- Theatrical release poster
- Directed by: Greg Francis
- Written by: Greg Francis
- Produced by: Corey Large
- Starring: Ron Eldard Beau Mirchoff Ron Perlman Giancarlo Esposito
- Cinematography: Brandon Cox
- Edited by: Howard E. Smith
- Music by: Scott Glasgow
- Production company: Wingman Productions
- Distributed by: XLrator Media
- Release dates: December 5, 2014 (VOD); December 20, 2014 (theatrical release);
- Running time: 104 minutes
- Countries: United States, Canada
- Language: English

= Poker Night (film) =

Poker Night, released in the UK as The Joker, is a 2014 crime thriller film that was written and directed by Greg Francis. Released to video on demand on 5 December 2014, it had a limited theatrical release on 20 December. Filmed in British Columbia, Poker Night centers on a rookie detective who attends an annual poker night held by veteran police officers, where each one details how they captured a murder suspect.

==Plot==

Stan Jeter (Beau Mirchoff) is a new detective invited to play a game of poker with several veteran police officers and detectives. Each tells Stan about the insights they gained from murder cases they investigated, which turns out to be invaluable when Stan is captured and imprisoned by a vicious, anonymous assailant (Michael Eklund).

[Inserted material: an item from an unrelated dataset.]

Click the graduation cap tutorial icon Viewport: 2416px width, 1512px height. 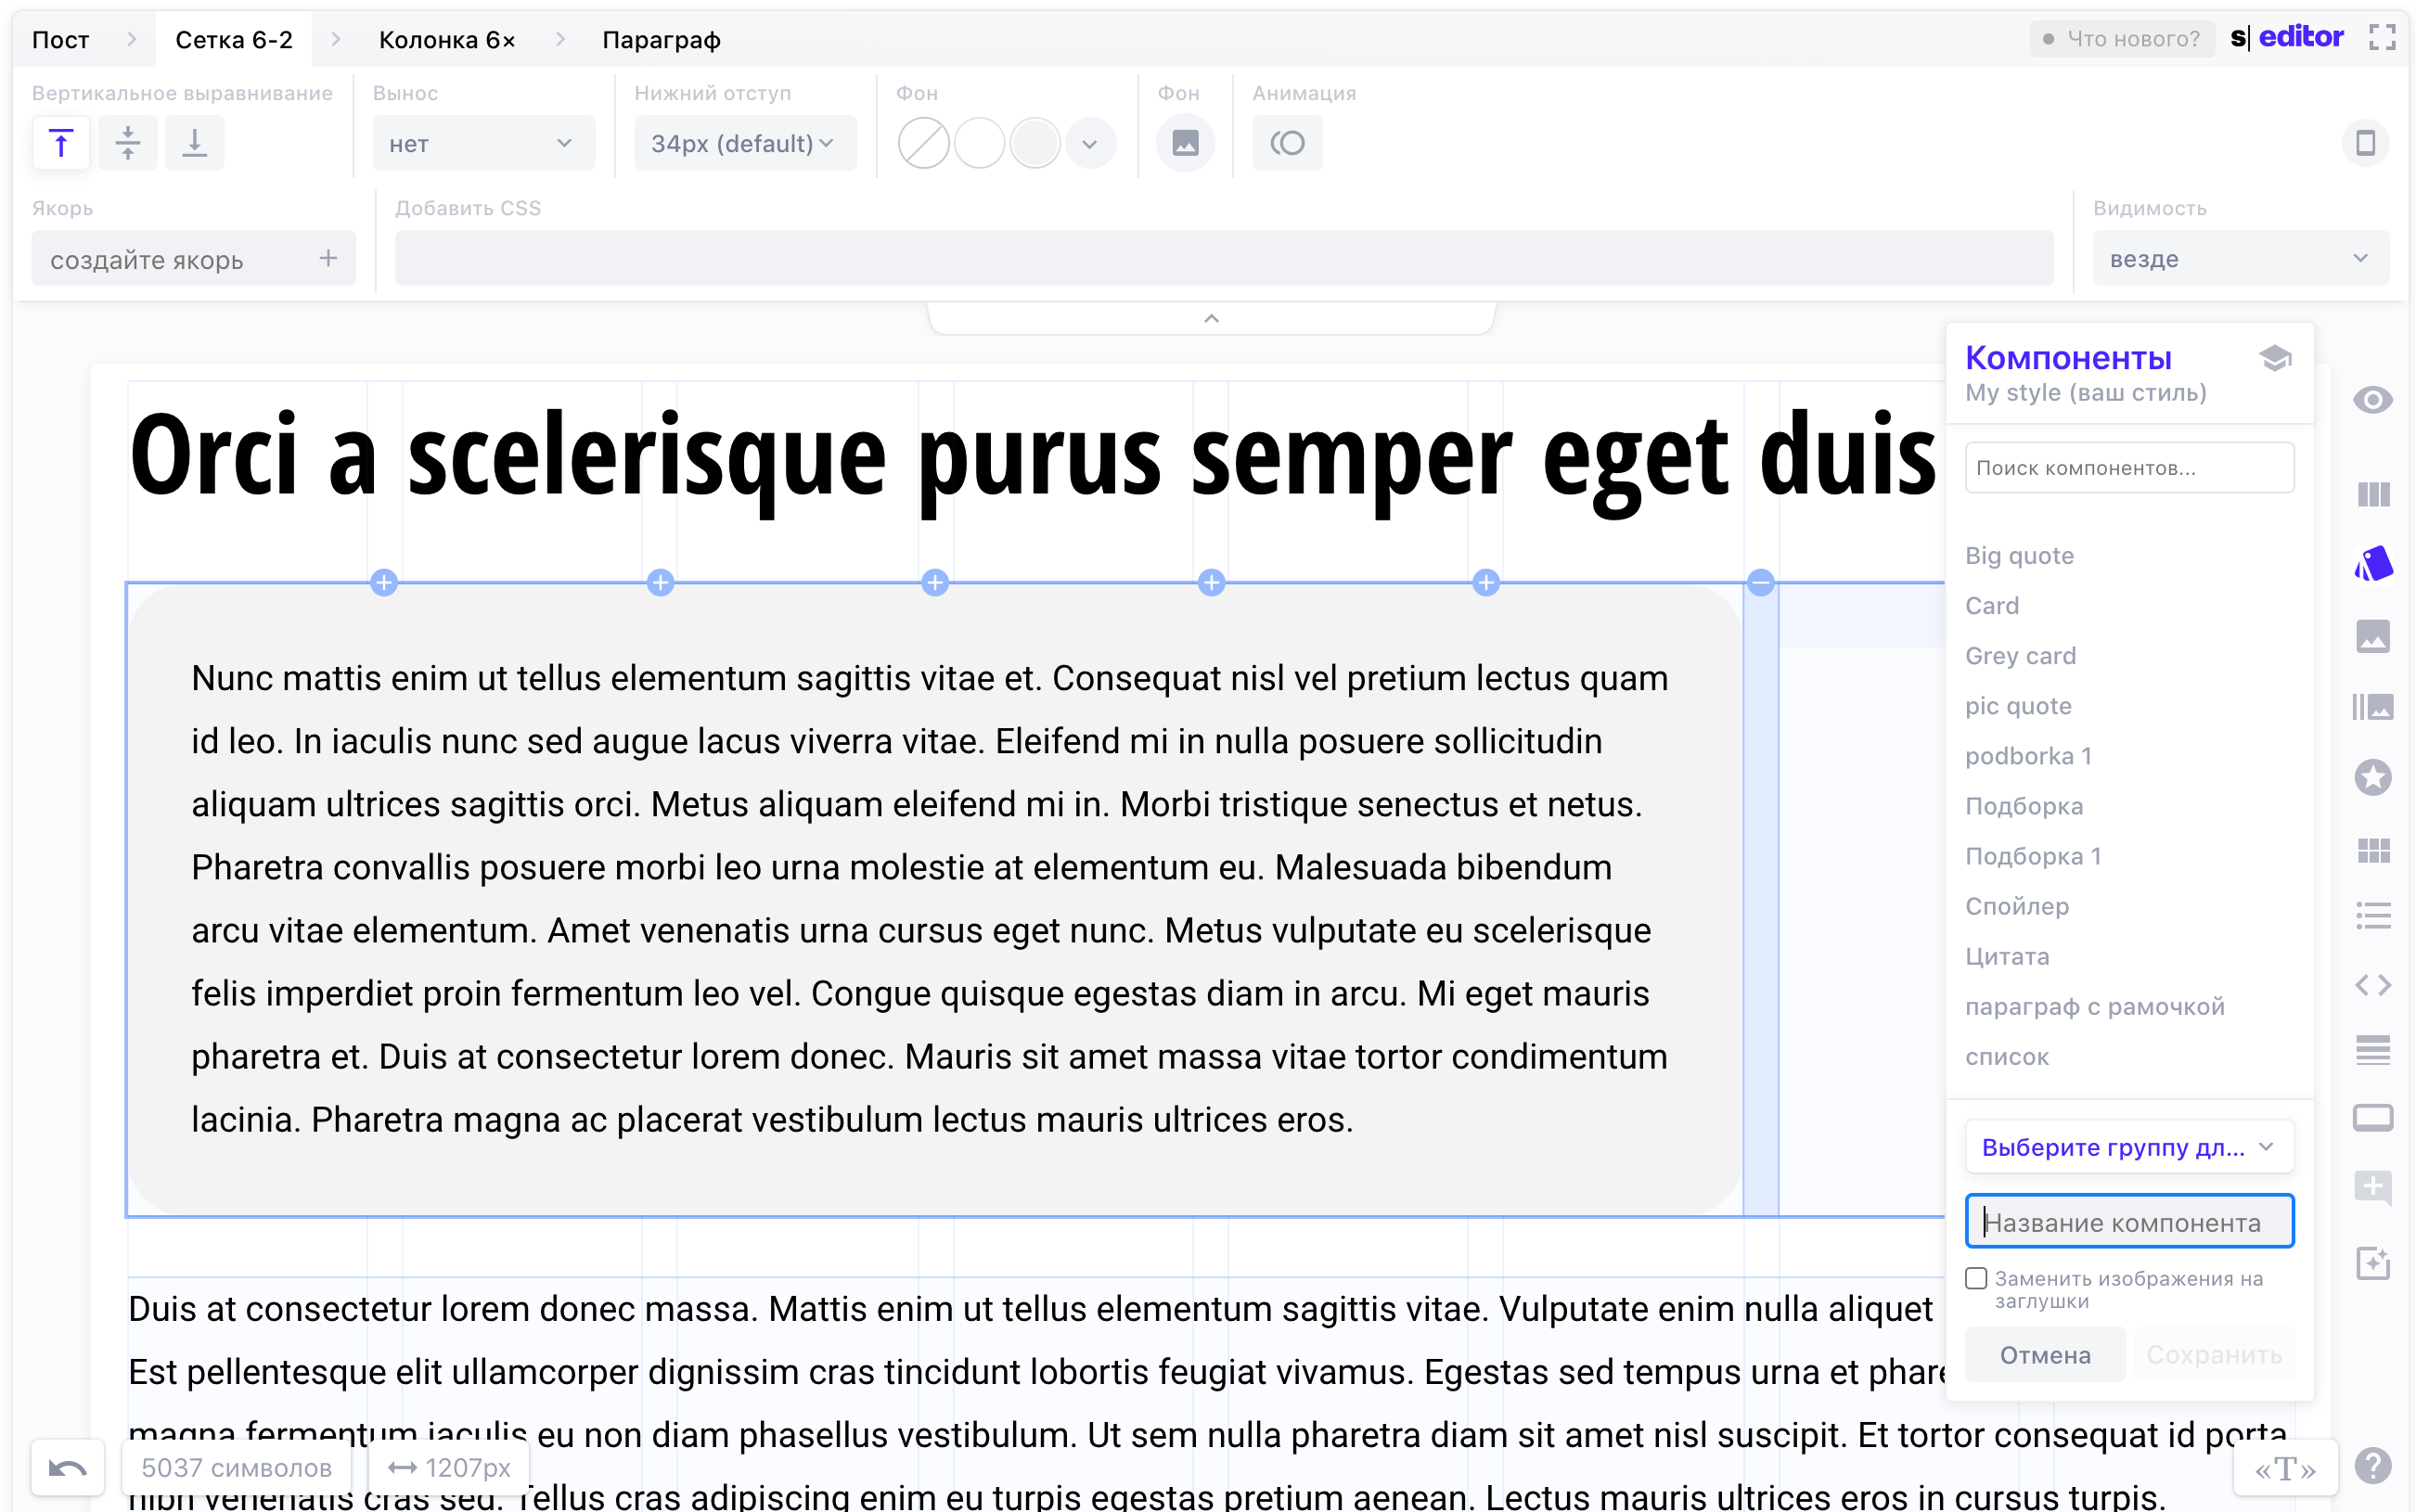coord(2275,358)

Imprisoned with Amy (Halston Sage), the daughter of a police officer, Stan must use the stories of his fellow poker players to find a way for them both to escape.

==Cast==
- Beau Mirchoff as Stan Jeter
- Ron Perlman as Calabrese
- Giancarlo Esposito as Bernard
- Corey William Large as Davis
- Titus Welliver as Maxwell
- Halston Sage as Amy
- Ron Eldard as Cunningham
- Michael Eklund as The Man
- Kieran Large as Shawn Allen

==Release==

===Home media===
Poker Night was released on DVD and Blu-ray by Xlrator on February 10, 2015.

===Critical response===
On review aggregator Rotten Tomatoes, Poker Night holds an approval rating of 50%, based on 10 reviews, and an average rating of 5.39/10. On Metacritic, the film has a weighted average score of 35 out of 100, based on 5 critics, indicating "generally unfavorable reviews".

Dennis Harvey of Variety gave Poker Night a negative review, highlighting its "near-indigestible mix of tricky Pulp Fiction-esque structural convolution, torture-porn tropes and a somewhat distasteful level of snark, making for a self-satisfied puzzle that most viewers will run out of patience trying to unravel." Martin Tsai from Los Angeles Times said the film "brings to mind so many forgettable thrillers from the 1990s, films that aimed to impress stylistically but ultimately were met with indifference." Frank Scheck of The Hollywood Reporter, commended the acting, and "somewhat anthology feel", but criticized the endless voiceover narration, "jumbled timeline", and reliance on genre tropes. Scheck concluded that "although it features plenty of entertaining moments along the way, in the end Poker Night feels like a cheat." Patrick Cooper from Bloody Disgusting felt that the film showed promise and featured good performances, but was ruined by its nonlinear narrative, and inconsistent tone.

The film was not without supporters.
Matt Molgaard from HorrorFreakNews rated it 3.5 out of 5 stars, writing, "Poker Night may not satisfy those in search of the goriest film of the year, but anyone up for a unique viewing experience, a strong cast and a damn sharp villain are going to find Poker Night to be more than simply adequate." Matt Boiselle of Dread Central rated it 4 out of 5 stars, commending the film's performances, interwoven stories, and villain.